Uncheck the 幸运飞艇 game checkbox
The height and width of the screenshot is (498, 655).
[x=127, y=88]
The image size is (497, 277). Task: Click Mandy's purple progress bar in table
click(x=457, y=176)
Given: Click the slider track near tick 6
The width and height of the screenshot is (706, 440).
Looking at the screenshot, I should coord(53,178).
────────────────────────────────────────
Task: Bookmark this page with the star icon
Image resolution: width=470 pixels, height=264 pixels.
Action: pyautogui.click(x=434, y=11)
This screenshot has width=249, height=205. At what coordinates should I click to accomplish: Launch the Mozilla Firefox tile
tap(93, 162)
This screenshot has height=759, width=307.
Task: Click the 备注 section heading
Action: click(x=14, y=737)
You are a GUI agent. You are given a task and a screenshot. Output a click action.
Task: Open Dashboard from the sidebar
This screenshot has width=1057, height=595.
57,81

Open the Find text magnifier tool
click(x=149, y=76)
────────────────────────────────────────
• Directions for this task: Reproduce exactly the stretch of the material above that starts at the line with "Uncheck the 幸运飞艇 game checkbox" and ends at the line with "Given: Click the slider track near tick 6", both included, and nothing else.

• Answer section:
Uncheck the 幸运飞艇 game checkbox
The height and width of the screenshot is (498, 655).
[x=127, y=88]
The image size is (497, 277). Task: Click Mandy's purple progress bar in table
click(x=457, y=176)
Given: Click the slider track near tick 6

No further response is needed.